| PROBLEM STATEMENT |
Copy the listing below verbatim, beginning at its first line and stopping after the line that contains "will (506, 13).". Output only those lines.

| RECORDS PROVIDED |
--- start ---
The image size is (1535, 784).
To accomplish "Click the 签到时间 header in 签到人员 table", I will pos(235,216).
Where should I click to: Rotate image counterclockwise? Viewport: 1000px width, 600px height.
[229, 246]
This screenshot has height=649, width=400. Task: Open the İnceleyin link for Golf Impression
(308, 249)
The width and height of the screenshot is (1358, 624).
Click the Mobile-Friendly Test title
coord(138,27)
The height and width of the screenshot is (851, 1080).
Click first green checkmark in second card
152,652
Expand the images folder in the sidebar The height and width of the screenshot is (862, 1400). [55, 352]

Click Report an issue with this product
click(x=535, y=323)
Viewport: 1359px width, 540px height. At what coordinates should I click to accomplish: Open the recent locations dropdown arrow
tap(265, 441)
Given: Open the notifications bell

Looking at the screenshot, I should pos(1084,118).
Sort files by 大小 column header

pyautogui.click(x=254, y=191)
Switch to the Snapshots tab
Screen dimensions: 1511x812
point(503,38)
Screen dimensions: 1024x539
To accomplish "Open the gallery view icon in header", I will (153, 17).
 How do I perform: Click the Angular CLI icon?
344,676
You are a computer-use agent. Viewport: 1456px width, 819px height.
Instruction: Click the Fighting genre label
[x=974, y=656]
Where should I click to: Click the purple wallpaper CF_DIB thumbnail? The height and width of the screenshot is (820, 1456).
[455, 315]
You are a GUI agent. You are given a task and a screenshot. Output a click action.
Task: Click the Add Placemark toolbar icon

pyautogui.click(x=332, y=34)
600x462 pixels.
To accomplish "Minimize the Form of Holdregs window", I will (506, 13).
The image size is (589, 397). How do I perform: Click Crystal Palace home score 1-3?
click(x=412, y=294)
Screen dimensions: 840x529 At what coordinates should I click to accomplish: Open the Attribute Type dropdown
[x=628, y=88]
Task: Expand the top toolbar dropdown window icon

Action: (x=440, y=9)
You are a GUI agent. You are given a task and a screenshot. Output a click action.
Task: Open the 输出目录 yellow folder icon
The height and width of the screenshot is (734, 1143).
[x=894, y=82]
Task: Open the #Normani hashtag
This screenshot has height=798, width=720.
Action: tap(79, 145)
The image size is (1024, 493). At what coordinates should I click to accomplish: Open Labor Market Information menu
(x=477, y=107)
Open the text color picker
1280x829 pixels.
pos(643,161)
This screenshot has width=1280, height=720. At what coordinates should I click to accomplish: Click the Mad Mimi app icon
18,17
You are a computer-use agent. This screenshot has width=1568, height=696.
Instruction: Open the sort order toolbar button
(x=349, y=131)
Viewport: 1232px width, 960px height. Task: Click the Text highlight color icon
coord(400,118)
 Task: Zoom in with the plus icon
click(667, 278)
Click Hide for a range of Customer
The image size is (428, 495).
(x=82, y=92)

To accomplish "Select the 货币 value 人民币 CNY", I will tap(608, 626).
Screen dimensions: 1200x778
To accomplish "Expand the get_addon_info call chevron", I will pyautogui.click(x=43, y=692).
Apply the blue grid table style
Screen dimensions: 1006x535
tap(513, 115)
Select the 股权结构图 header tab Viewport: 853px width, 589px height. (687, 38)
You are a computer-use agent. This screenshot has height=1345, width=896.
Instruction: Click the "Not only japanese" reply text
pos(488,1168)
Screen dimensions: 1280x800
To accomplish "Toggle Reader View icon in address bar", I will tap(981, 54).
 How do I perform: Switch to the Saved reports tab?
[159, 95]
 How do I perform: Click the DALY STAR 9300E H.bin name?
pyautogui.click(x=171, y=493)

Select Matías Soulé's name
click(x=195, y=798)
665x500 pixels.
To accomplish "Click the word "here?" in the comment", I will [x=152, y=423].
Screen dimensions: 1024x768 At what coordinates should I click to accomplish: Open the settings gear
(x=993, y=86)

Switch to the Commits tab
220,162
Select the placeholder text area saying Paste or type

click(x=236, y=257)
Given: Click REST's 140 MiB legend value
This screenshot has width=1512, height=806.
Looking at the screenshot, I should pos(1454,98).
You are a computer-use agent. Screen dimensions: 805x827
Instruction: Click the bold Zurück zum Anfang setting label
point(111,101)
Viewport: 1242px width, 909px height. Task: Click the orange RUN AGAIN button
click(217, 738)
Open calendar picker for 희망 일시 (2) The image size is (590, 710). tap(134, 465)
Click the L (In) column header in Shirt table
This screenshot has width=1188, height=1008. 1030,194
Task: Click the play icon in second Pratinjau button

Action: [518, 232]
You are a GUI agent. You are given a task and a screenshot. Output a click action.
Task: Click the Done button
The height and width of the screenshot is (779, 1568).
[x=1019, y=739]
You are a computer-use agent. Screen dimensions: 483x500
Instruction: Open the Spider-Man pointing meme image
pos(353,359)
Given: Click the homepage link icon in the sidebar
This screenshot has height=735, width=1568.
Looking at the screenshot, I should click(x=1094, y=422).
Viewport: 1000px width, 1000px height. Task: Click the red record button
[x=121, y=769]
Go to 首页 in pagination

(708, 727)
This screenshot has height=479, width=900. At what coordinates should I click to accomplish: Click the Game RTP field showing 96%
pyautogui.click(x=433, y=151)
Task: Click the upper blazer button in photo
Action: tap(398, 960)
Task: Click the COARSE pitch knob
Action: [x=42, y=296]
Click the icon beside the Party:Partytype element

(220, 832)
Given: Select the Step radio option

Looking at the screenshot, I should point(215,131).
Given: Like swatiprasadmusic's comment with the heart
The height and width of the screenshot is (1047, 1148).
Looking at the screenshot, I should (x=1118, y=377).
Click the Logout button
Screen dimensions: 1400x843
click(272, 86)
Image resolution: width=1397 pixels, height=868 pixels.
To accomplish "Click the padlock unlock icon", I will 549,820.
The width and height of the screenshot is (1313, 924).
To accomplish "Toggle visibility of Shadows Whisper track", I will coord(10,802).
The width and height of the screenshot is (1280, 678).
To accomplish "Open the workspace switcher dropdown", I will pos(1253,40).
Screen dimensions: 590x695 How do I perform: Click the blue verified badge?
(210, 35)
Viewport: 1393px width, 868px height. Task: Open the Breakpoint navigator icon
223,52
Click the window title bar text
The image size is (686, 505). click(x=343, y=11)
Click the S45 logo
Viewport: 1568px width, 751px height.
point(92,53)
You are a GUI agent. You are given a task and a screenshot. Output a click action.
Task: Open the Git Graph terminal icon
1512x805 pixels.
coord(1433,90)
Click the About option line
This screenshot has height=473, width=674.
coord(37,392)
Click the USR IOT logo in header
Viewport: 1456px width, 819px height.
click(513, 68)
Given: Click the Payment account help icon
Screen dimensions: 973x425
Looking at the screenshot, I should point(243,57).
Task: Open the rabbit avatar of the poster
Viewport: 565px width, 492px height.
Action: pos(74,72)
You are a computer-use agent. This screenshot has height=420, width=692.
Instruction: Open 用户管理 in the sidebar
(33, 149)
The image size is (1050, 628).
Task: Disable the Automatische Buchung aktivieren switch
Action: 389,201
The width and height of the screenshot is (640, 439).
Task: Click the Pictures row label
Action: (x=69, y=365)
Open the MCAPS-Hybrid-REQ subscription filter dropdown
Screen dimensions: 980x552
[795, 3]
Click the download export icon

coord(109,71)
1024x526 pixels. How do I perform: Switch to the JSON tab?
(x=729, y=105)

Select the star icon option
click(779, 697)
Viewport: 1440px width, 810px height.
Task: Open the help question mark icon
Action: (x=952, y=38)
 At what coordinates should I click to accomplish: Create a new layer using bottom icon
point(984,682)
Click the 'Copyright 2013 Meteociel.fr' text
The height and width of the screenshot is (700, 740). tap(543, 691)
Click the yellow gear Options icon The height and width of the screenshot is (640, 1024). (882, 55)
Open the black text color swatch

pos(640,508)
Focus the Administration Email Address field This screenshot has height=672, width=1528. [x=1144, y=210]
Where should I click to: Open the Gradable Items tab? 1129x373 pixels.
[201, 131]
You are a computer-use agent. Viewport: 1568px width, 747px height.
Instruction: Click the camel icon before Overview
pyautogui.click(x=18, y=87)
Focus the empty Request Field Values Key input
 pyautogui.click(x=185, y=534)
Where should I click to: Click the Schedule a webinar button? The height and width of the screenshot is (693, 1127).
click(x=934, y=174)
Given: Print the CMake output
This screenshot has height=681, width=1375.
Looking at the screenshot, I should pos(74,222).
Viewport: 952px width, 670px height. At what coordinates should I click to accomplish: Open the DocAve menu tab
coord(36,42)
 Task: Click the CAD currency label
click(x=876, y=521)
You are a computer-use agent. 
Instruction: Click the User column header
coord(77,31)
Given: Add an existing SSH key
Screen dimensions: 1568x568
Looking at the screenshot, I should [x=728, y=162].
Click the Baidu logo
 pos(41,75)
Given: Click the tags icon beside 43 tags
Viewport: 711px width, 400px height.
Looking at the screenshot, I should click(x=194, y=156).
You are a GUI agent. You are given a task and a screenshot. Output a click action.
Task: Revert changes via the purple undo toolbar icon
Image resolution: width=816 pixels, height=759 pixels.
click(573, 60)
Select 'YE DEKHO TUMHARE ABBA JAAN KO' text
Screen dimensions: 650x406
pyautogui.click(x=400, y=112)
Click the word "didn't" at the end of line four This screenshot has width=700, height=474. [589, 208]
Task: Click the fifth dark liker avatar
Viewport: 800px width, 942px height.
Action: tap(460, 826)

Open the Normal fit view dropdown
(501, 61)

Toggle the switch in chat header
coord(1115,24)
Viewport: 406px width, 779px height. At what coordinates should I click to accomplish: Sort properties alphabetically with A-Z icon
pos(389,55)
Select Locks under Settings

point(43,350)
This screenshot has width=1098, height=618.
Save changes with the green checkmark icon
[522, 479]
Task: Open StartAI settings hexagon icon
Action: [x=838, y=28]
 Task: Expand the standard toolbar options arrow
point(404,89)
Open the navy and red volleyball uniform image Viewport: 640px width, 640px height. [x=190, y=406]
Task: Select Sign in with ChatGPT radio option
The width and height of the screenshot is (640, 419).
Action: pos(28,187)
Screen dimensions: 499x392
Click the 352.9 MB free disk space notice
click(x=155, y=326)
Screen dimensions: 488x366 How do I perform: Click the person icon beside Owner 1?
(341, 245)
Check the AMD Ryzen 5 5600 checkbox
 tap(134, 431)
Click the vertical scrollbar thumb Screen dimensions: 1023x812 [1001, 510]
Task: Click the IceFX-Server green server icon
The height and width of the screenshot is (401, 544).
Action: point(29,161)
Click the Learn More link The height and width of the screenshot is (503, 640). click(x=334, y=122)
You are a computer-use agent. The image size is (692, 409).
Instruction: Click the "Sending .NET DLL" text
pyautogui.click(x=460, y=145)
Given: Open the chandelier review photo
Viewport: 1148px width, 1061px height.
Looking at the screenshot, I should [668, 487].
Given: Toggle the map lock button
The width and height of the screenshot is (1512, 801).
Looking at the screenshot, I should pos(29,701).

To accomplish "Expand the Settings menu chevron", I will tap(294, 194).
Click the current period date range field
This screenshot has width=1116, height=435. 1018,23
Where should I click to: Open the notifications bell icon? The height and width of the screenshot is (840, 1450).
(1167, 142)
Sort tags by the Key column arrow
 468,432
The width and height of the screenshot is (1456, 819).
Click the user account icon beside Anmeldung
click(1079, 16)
--- end ---
| ANSWER FOR THE TASK |
The image size is (1535, 784).
To accomplish "Click the 签到时间 header in 签到人员 table", I will pos(235,216).
Where should I click to: Rotate image counterclockwise? Viewport: 1000px width, 600px height.
[229, 246]
This screenshot has height=649, width=400. Task: Open the İnceleyin link for Golf Impression
(308, 249)
The width and height of the screenshot is (1358, 624).
Click the Mobile-Friendly Test title
coord(138,27)
The height and width of the screenshot is (851, 1080).
Click first green checkmark in second card
152,652
Expand the images folder in the sidebar The height and width of the screenshot is (862, 1400). [55, 352]

Click Report an issue with this product
click(x=535, y=323)
Viewport: 1359px width, 540px height. At what coordinates should I click to accomplish: Open the recent locations dropdown arrow
tap(265, 441)
Given: Open the notifications bell

Looking at the screenshot, I should pos(1084,118).
Sort files by 大小 column header

pyautogui.click(x=254, y=191)
Switch to the Snapshots tab
Screen dimensions: 1511x812
point(503,38)
Screen dimensions: 1024x539
To accomplish "Open the gallery view icon in header", I will (153, 17).
 How do I perform: Click the Angular CLI icon?
344,676
You are a computer-use agent. Viewport: 1456px width, 819px height.
Instruction: Click the Fighting genre label
[x=974, y=656]
Where should I click to: Click the purple wallpaper CF_DIB thumbnail? The height and width of the screenshot is (820, 1456).
[455, 315]
You are a GUI agent. You are given a task and a screenshot. Output a click action.
Task: Click the Add Placemark toolbar icon

pyautogui.click(x=332, y=34)
600x462 pixels.
To accomplish "Minimize the Form of Holdregs window", I will (506, 13).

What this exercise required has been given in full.